WHAT YOU ARE ASKED TO DO:
Continue the news article about Ernest Dow's retirement, picking up right after its final sentence.

SOURCE TEXT:
**********

Upon retirement, Ernest Dow reflects on more than 40 years as a pastor
BY SHAWN LOUGHLIN
Ernest Dow, a retired associate pastor with Auburn’s Huron Chapel Evangelical Missionary Church, officially retired from active pastor duty late last month, bringing to an end over 40 years of the church for Dow, much of it in Huron County.
Hundreds were on hand to celebrate Dow and all he’s meant to the congregations of both Huron Chapel and Living Water Christian Fellowship before that in the last 20 years. The special celebration took place in the auditorium of the Auburn church and featured food and treats, a slide show chronicling Dow’s life in the faith community and a number of guest speakers, including Huron Chapel’s Rick Howson, Pastor Mike Stanley, Dow’s son Keith and more.
Dow says he felt very blessed to be at the centre of such a special celebration and that it’s been incredible to see the support and well-wishings from so many people he’s touched over the course of his career. He said that, in addition to the warm response from locals late last month, he’s received calls and cards from people he knew in some of his first charges, coming back to thank him for all he’s done.

**********

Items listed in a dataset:
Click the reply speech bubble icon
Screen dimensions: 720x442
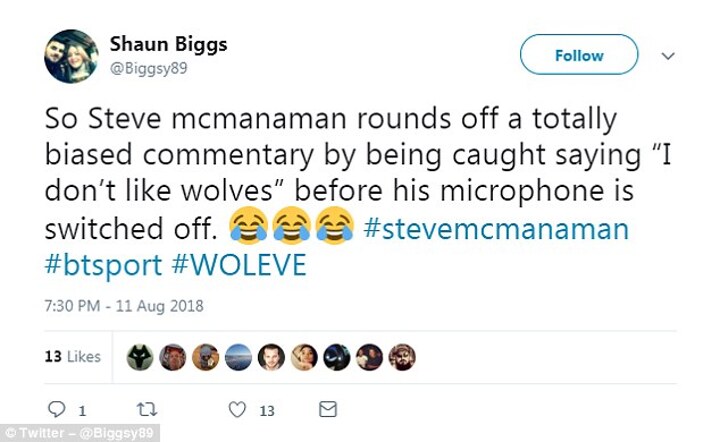(56, 409)
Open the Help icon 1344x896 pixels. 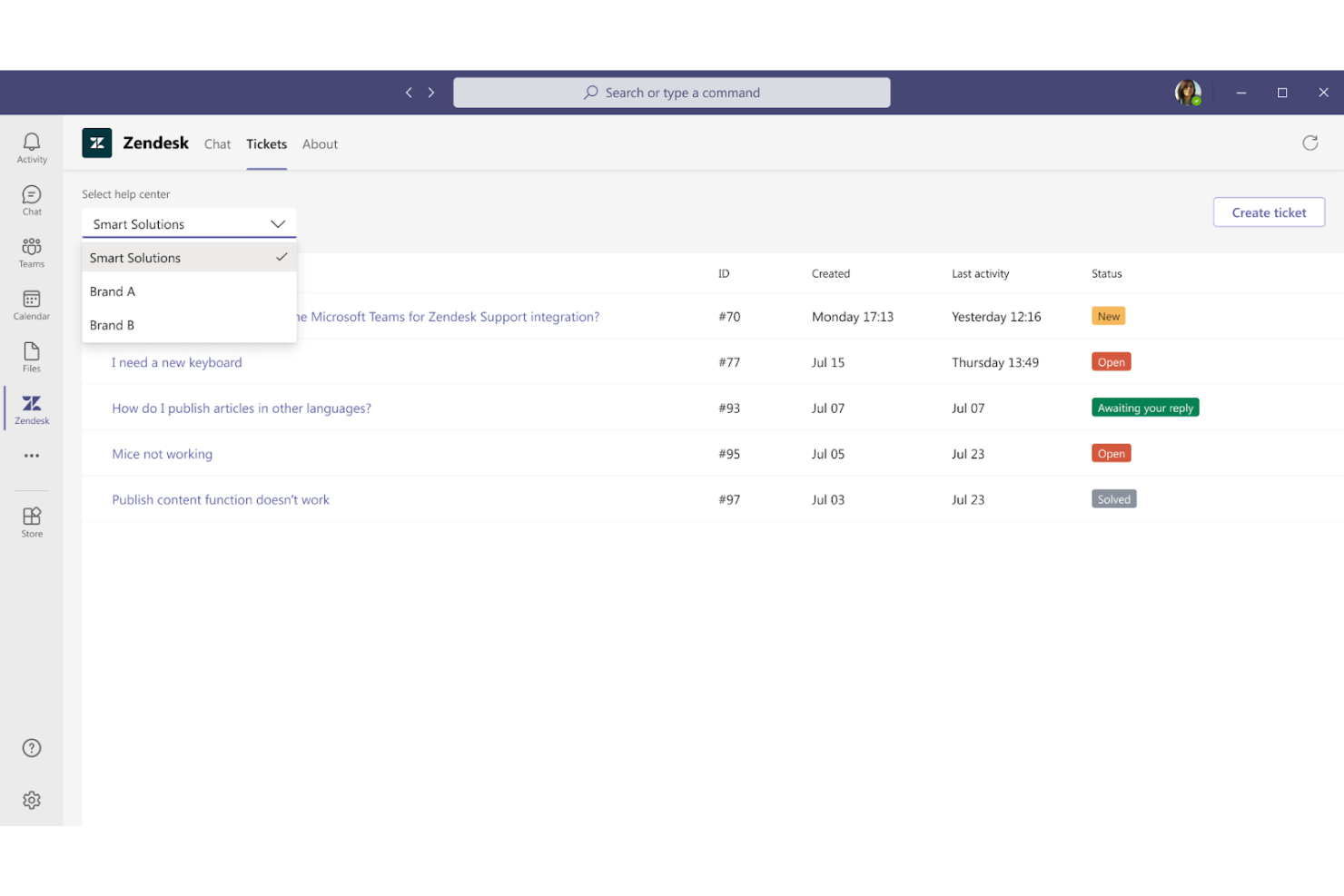click(x=31, y=747)
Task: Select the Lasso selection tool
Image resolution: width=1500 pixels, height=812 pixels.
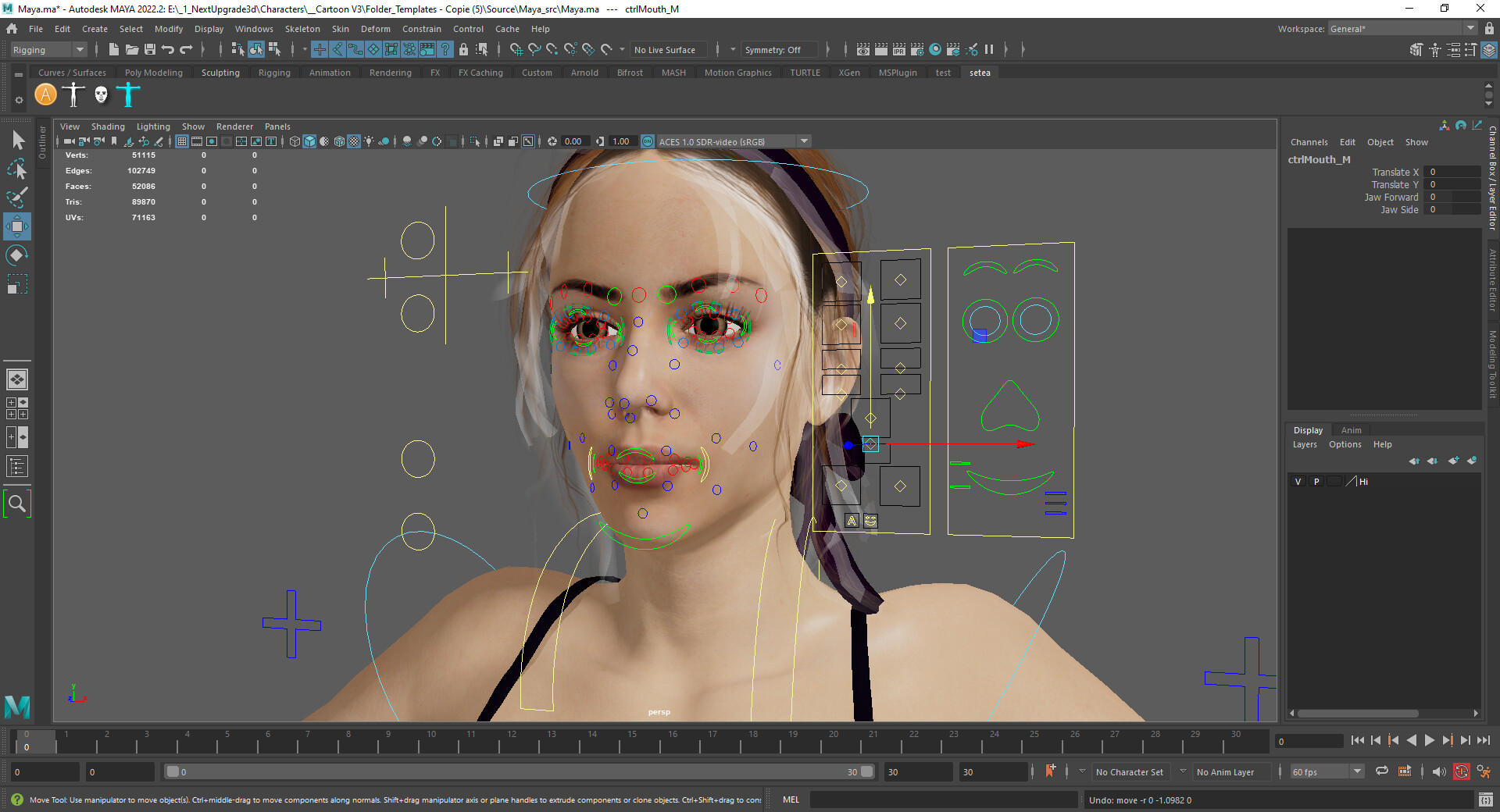Action: coord(16,169)
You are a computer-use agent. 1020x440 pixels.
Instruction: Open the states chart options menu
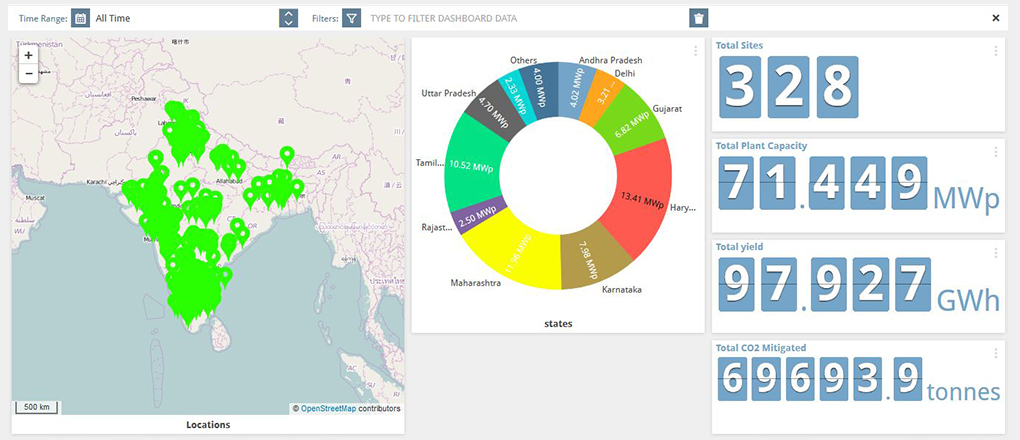pos(696,51)
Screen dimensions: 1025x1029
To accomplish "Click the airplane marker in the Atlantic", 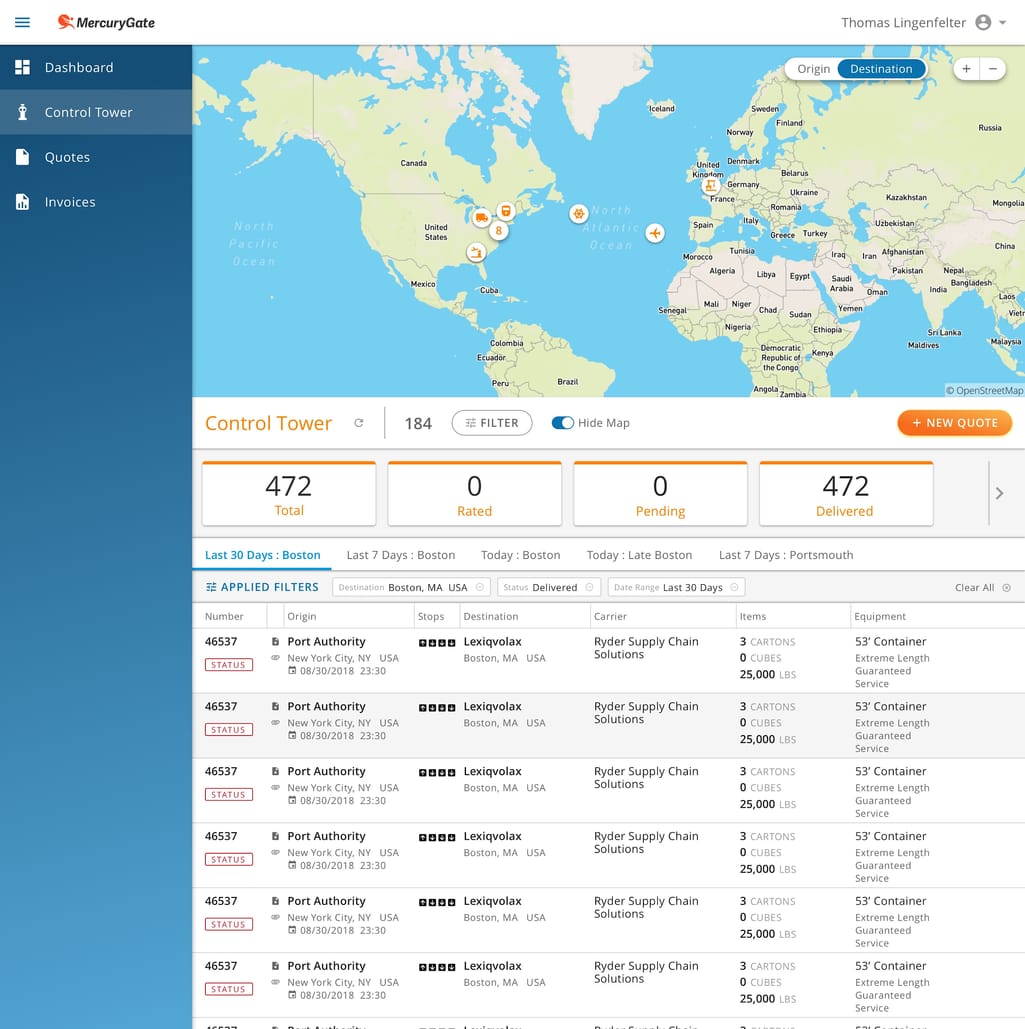I will click(x=655, y=233).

**********

THE RESULT:
Dow was born and raised in the Mitchell area, eventually earning both his Bachelor of Science (Agriculture) and Master’s of Science (Crop Science) from the University of Guelph in the late 1970s and early 1980s before attending Emmanuel College at the University of Toronto and beginning his journey to becoming a pastor.
Before attending Emmanuel, he was part of a number of mission trips to Nigeria and the People’s Republic of Congo, specifically. This is something he would continue to do over the years, taking on ministry trips all over the world as God called him to serve.
In the mid-1980s he served as a staff associate and student minister at churches in Mitchell and Woodstock before becoming an ordained minister with the St. Joseph Island Pastoral Charge - a two-point United Church charge east of Sault Ste. Marie.
He would remain in that area - working with different churches and even as the part-time chaplain for the Canadian Forces Reserves - until he came to Blyth in 1999, serving full-time as the minister of Blyth United Church. He was there for two years before striking out on his own and building a congregation at Living Water Christian Fellowship, an evangelical missionary church on the outskirts of Blyth.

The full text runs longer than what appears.